Yes, this is why I was trying to squeeze in the RV function, since a lot of people are going to need to go through the edited memory to fix typos from the first pass.

The page-forward PF function is more in using it as an even hackier micro-monitor, so non-essential.
Quote:
I think the first program example would be to copy the DROM to the same locations in EEPROM, after which the DROM can be discarded unless it all goes toes-up. ...
The SPI board would (hyp) be RAM+IO with no ROM when the mini-DROM is selected out.
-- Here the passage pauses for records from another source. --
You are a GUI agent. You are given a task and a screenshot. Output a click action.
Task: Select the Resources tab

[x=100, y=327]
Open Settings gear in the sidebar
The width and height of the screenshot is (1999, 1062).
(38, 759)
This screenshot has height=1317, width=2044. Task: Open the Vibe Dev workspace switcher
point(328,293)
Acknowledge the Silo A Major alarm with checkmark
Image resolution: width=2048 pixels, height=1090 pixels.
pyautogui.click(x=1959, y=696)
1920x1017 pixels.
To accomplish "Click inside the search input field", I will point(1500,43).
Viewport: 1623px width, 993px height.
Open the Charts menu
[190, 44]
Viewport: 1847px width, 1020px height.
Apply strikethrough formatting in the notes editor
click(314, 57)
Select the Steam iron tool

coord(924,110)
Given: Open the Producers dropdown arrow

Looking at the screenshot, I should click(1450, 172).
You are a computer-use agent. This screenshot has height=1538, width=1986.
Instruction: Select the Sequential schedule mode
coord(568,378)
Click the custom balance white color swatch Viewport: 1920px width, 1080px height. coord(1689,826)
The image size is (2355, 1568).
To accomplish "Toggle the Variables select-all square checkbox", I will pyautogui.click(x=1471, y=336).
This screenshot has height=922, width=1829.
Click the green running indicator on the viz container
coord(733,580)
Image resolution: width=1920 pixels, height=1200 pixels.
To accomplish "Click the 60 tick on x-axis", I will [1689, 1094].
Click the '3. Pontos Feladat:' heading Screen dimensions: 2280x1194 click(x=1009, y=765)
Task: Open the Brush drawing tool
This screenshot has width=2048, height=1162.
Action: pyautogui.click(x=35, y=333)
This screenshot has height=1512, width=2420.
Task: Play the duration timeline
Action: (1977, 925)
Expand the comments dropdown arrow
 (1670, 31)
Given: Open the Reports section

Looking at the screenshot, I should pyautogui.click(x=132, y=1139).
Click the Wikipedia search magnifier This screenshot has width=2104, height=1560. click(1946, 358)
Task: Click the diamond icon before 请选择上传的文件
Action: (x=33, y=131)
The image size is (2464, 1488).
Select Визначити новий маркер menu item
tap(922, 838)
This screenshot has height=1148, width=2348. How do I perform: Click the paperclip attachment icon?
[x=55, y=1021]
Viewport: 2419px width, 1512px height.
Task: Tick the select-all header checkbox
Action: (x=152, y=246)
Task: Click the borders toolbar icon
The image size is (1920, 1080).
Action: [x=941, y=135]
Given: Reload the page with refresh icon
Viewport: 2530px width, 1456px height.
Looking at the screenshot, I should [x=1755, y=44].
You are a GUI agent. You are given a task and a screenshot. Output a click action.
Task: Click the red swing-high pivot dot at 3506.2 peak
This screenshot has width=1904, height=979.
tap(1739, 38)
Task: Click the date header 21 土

So it's been intended to switch out the mini-DROM on the fly as part of the 1-stage bootload from the serial FRAM, and in that operating mode it could own all memory reads regardless of location until it switches itself out.

If the mini-DROM is a half Eurocard sitting on top of the card on standoffs, accommodating the possibility of the Mega-DROM is making sure the block header has A00..6 rather than just A00..4.

So after this, I made the memory map $0000-$7FFF RAM/IO reads, $8000-$FFFF DROM reads when the DROM is switched in, at which point it could be used in the same way if the Mega-DROM is in place ... the first program could copy the DROM to the same locations in high RAM then turn it off, and then "JMP ($FFFC)" and if the micro-monitor thing is still working, Frankenstein's monster is alive.
Quote:
...
Also, I decided I didn't like the race between the address bus getting bored and the actual read happening, so rather than use the address directly (which would incidentally have required a lda keypad,y to make the column be included) I've added a couple of NAND gates to the LED/Key section to encode the columns into binary; they're already latched so the read can happen whenever. ...
I had not even got to the point of realizing that race was happening, and you've gone and eliminated it.

Note that the issue still exists of the "lda keypad,y" using the expiration of some bits on the address bus to generate a latch signal while one of the latches is trying to latch some other expiring address bus bits.

Of the four I/O selects on the board, the 6522 is designed for a 65xx bus, the 68x50 UART can take CMOS 65C02 PHI2 (= NMOS 6502 PH0) as one of its high chip selects for its address bus side, and /keys is read-only so it's not an issue for any of those.

So:

segments_CLK = /rowdecode_LE <= NAND( CMOS_PHI2, NOT( /leds ))

... to me still looks like it's needed.